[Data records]
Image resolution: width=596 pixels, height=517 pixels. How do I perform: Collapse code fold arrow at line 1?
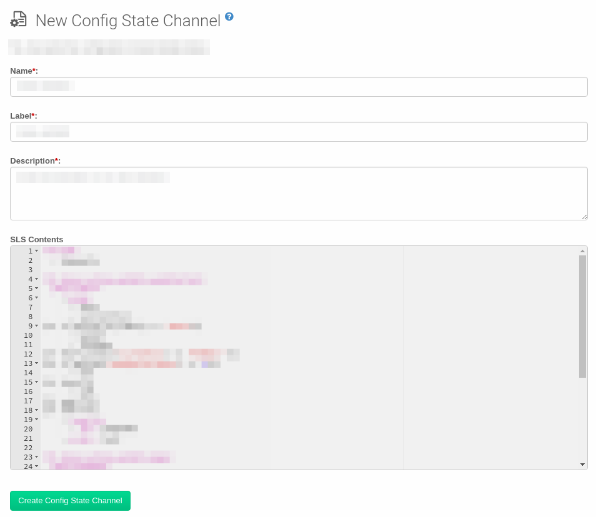(x=36, y=251)
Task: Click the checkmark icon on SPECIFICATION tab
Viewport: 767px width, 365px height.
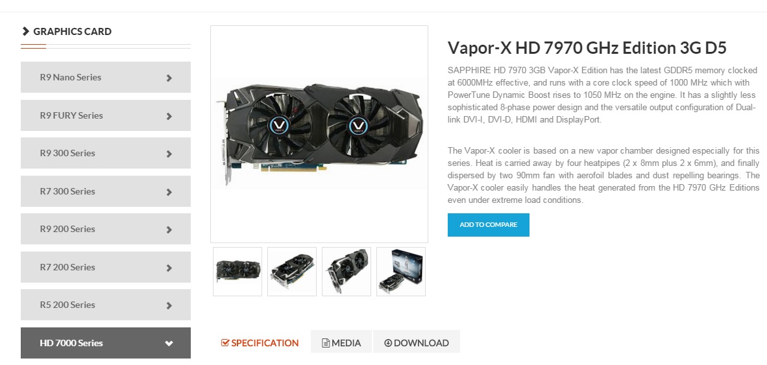Action: [x=225, y=342]
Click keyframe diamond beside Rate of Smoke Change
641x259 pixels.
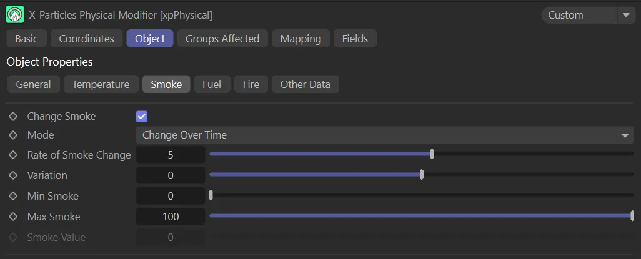[x=12, y=155]
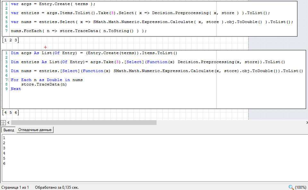Open the Отладочные данные tab
The image size is (308, 190).
click(35, 130)
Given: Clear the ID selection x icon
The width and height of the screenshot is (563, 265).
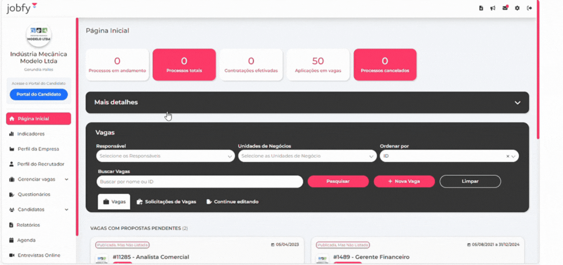Looking at the screenshot, I should click(x=508, y=156).
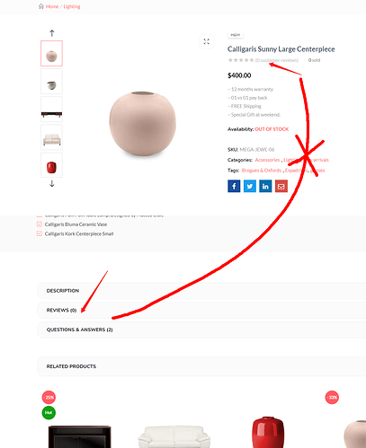366x448 pixels.
Task: Click the home icon in breadcrumb
Action: (41, 6)
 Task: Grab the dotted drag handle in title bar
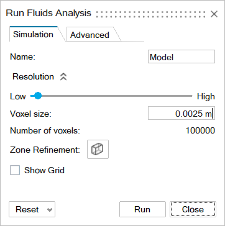coord(151,14)
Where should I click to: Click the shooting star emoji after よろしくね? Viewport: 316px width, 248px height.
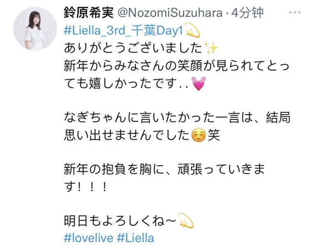coord(186,221)
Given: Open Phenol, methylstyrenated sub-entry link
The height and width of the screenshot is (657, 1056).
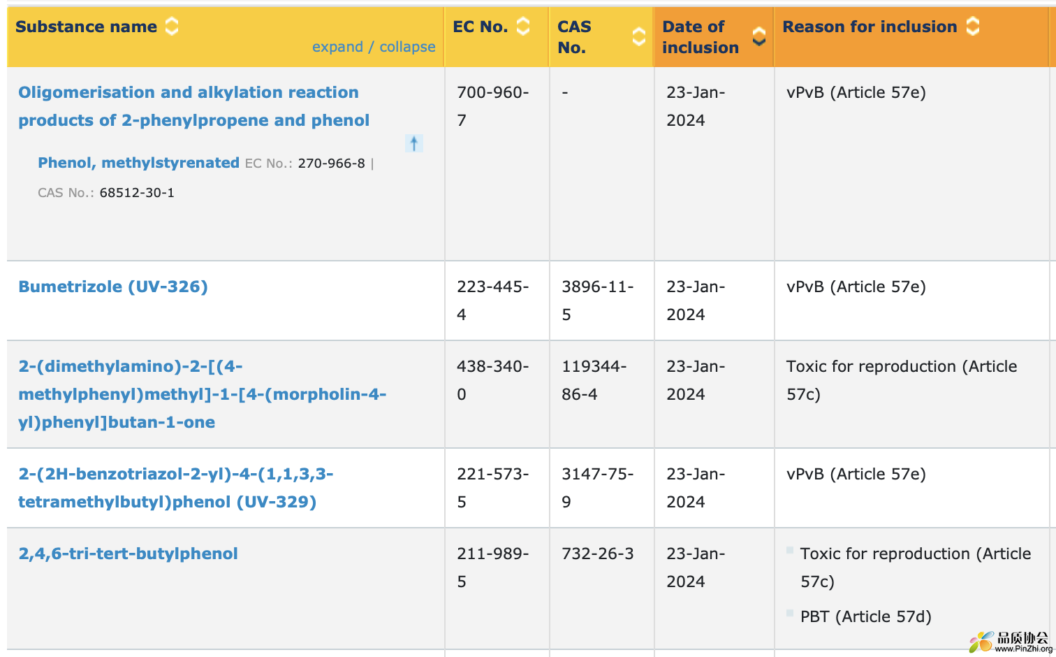Looking at the screenshot, I should 138,163.
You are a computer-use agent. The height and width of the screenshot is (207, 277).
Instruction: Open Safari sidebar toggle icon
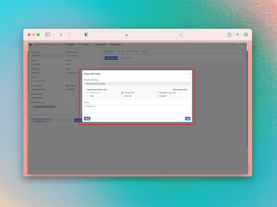(x=48, y=35)
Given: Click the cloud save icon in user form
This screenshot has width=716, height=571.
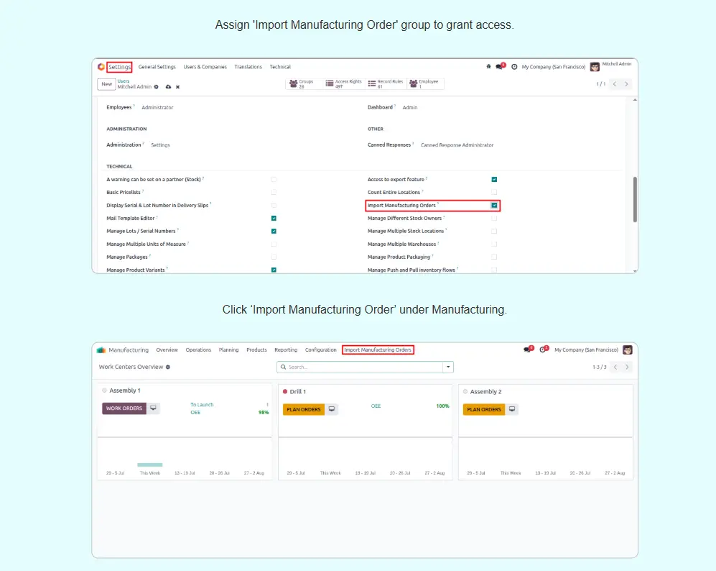Looking at the screenshot, I should pos(168,86).
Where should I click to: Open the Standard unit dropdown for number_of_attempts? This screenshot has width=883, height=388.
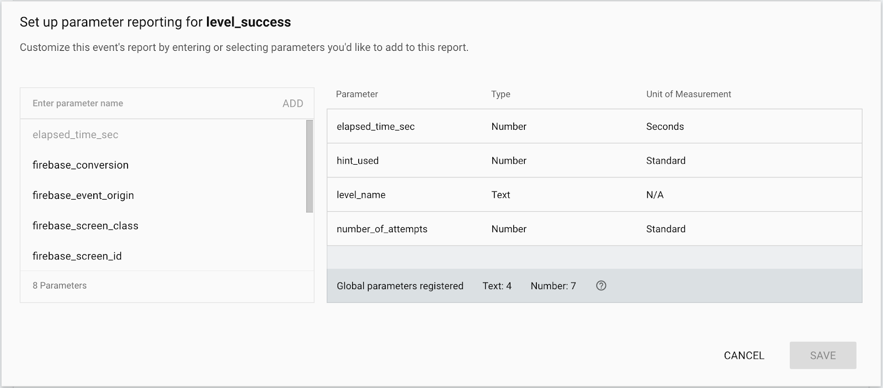click(666, 229)

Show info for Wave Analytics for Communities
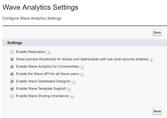82,67
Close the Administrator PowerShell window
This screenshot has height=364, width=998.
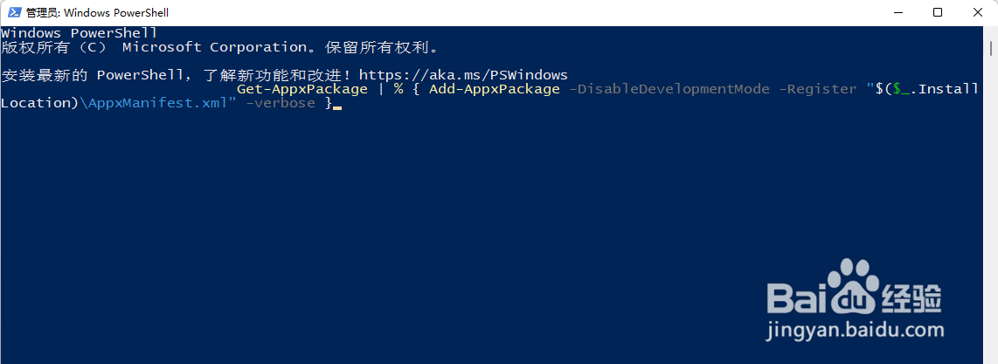coord(978,12)
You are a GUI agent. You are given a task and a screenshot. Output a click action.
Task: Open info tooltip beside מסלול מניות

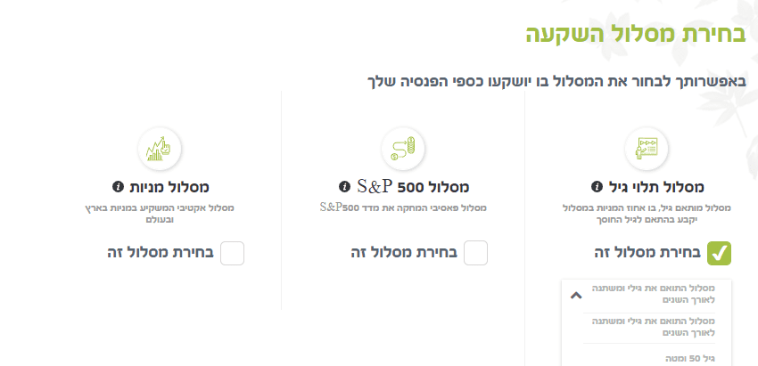click(117, 187)
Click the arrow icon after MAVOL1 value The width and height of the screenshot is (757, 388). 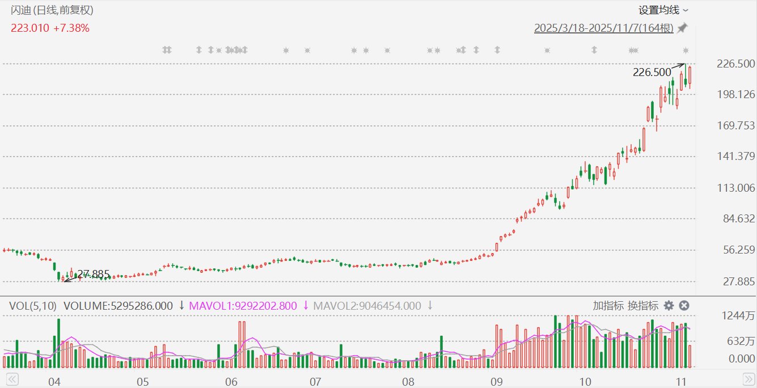[306, 306]
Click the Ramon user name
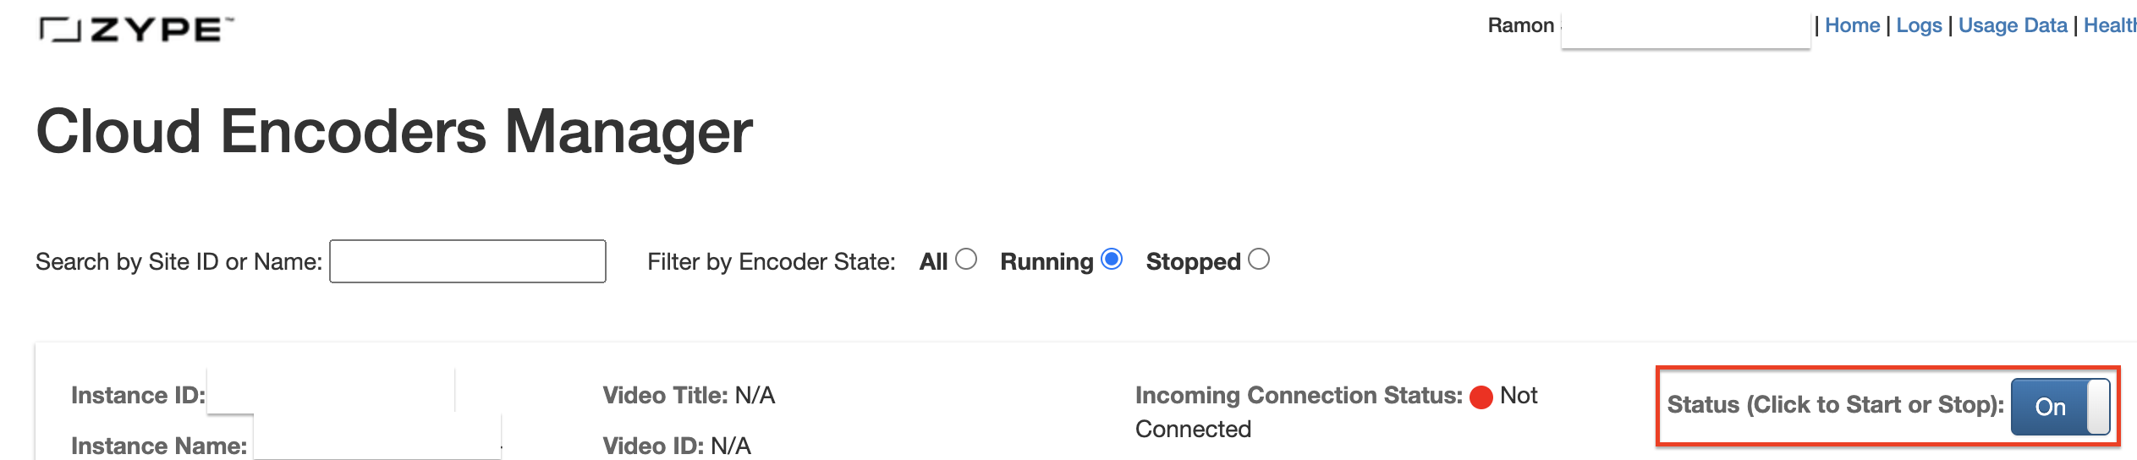The height and width of the screenshot is (460, 2137). 1520,25
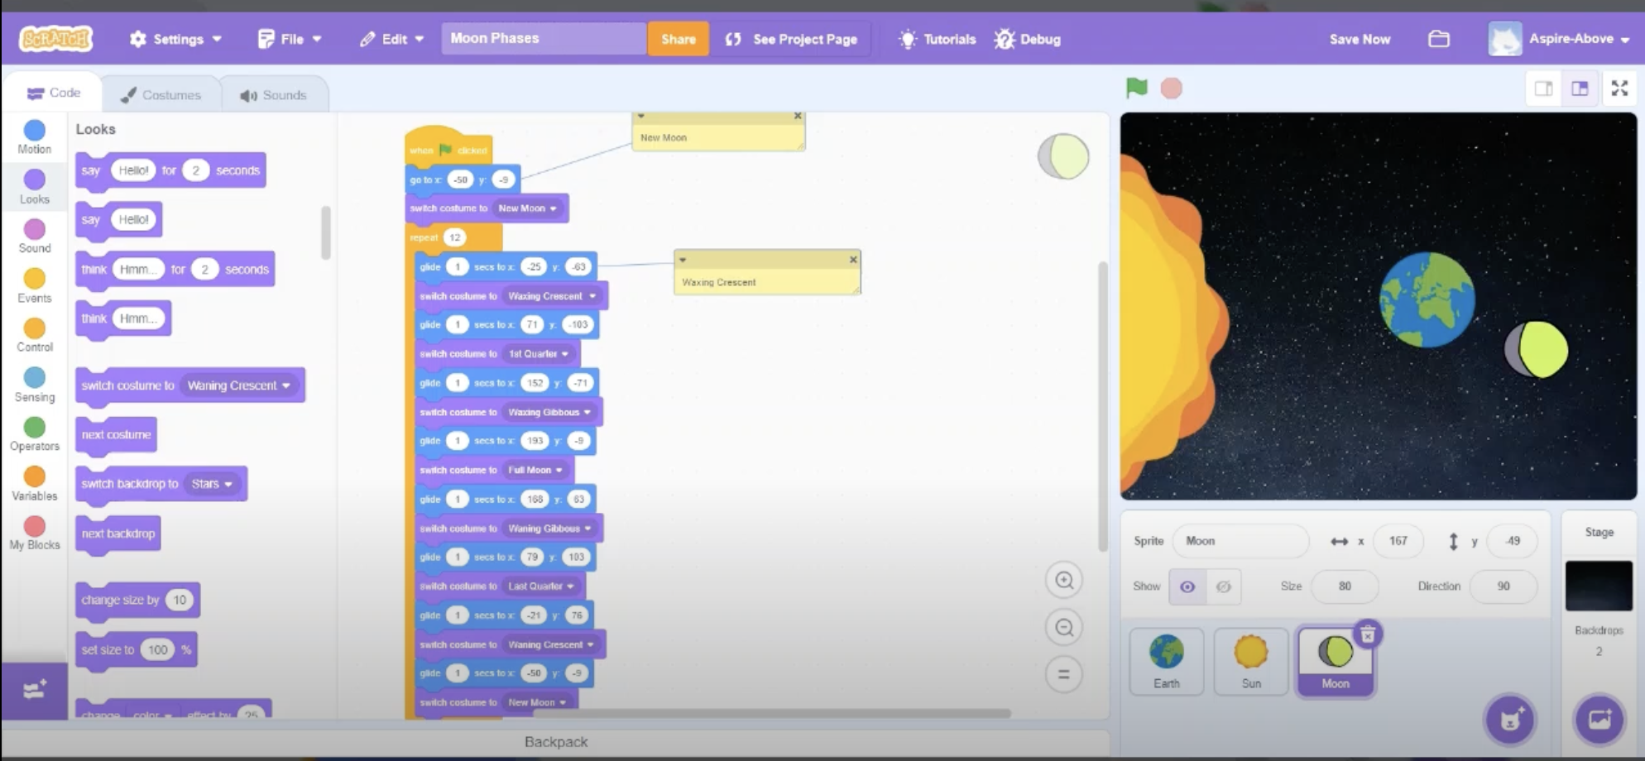Screen dimensions: 1645x761
Task: Click See Project Page
Action: coord(791,39)
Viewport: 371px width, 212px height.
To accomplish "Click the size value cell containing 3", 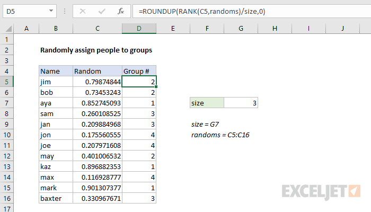I will (241, 103).
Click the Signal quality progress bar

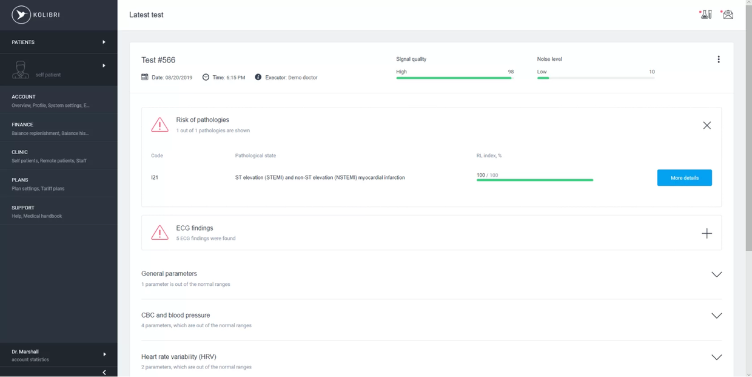[455, 78]
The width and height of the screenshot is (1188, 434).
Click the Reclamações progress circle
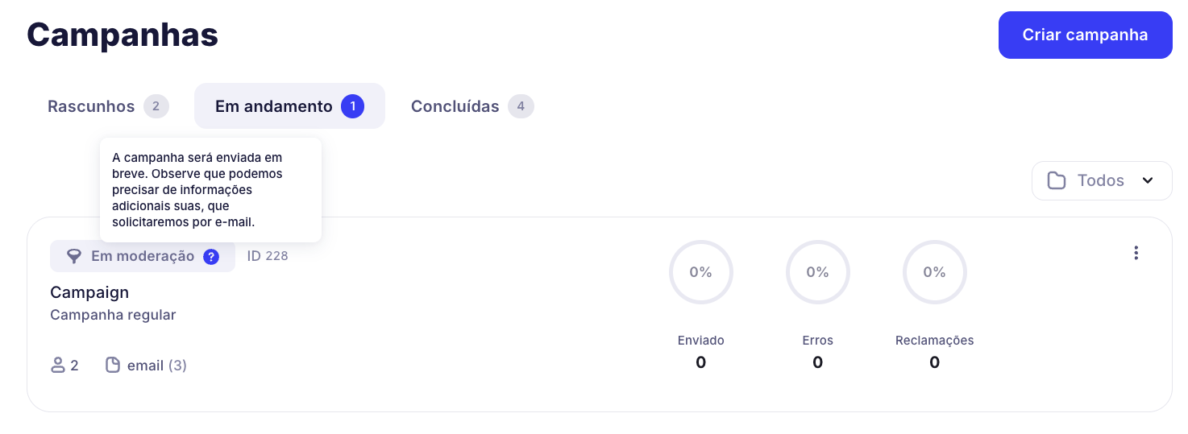pos(934,272)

→ **TASK INSTRUCTIONS**
Find "agent" in the preceding records. Copy each line that holds it.

→ **WRITTEN RESPONSE**
You are a computer-use agent. The height and width of the screenshot is (207, 277).
You are a GUI agent. You are given a task and a screenshot. Output a click action.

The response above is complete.